= What the task asks =
Check every line of the records below for the string "link" and copy the ones that have it.

= Available records =
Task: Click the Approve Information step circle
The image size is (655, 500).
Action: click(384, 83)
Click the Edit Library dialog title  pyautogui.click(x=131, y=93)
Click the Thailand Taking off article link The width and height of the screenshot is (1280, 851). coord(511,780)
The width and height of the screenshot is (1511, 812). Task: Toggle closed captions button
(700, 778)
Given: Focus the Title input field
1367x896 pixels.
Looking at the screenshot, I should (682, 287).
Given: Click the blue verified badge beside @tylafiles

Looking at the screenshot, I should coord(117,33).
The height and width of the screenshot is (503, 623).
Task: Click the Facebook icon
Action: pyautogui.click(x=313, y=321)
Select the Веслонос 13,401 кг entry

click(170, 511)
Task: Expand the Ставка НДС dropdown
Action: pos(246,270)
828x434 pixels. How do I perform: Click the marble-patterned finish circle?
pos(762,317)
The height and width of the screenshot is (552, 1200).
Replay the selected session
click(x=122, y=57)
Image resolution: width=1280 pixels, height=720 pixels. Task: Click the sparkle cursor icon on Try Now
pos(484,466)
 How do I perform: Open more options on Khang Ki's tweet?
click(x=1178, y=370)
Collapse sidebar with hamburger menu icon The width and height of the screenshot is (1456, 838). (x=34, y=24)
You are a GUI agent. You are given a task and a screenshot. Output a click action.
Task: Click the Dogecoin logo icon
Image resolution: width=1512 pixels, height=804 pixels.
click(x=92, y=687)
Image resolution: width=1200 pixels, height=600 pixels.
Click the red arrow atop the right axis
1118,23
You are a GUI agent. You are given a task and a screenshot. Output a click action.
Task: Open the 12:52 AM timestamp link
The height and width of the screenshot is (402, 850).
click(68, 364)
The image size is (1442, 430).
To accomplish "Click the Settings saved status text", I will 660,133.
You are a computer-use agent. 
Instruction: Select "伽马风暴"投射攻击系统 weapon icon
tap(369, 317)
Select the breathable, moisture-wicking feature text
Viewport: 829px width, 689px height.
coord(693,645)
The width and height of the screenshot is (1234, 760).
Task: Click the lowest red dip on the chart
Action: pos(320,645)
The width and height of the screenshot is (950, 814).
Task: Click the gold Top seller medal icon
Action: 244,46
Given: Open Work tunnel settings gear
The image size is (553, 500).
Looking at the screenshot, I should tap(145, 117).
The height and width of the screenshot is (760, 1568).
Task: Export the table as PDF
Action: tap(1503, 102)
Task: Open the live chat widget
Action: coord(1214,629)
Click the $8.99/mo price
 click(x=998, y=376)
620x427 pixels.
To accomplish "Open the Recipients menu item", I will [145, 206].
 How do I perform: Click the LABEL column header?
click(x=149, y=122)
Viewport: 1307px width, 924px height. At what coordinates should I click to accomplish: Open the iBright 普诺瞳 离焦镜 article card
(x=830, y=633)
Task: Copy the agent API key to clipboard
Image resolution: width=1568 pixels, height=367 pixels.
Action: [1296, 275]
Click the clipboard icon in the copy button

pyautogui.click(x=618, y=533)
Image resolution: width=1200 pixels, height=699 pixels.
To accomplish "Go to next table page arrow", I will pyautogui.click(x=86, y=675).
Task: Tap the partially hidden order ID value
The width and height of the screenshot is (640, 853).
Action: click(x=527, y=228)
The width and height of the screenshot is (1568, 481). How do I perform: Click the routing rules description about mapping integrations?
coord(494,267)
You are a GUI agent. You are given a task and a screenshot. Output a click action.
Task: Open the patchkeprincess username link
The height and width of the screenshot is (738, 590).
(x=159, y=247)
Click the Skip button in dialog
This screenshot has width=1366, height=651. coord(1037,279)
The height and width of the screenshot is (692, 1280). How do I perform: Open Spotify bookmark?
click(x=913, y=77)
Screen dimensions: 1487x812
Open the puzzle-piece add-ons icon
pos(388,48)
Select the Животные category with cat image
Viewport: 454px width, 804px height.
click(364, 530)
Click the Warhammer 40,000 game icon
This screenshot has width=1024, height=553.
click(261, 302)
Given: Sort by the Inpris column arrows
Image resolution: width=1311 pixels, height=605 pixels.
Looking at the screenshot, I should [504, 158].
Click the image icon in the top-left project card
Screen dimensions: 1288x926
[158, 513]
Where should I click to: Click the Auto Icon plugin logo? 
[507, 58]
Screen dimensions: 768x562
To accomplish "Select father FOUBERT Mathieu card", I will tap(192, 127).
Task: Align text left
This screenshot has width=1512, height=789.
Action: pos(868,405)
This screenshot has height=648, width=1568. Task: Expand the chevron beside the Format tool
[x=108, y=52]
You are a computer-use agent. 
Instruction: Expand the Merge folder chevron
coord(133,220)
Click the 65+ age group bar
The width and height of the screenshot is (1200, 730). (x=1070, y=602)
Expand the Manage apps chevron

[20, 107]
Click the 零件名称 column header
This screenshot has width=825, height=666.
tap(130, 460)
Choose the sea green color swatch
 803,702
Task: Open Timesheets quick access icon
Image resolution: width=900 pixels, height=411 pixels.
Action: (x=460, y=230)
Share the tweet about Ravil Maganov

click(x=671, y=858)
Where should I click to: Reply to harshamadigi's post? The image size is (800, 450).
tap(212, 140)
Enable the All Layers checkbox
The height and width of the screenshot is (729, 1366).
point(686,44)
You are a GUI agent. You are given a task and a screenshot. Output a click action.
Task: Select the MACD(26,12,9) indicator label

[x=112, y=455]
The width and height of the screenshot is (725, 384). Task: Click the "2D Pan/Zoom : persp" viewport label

= Task output =
Click the Thailand Taking off article link The width and height of the screenshot is (1280, 851). coord(511,780)
Task: Open the 12:52 AM timestamp link
Task: Open the patchkeprincess username link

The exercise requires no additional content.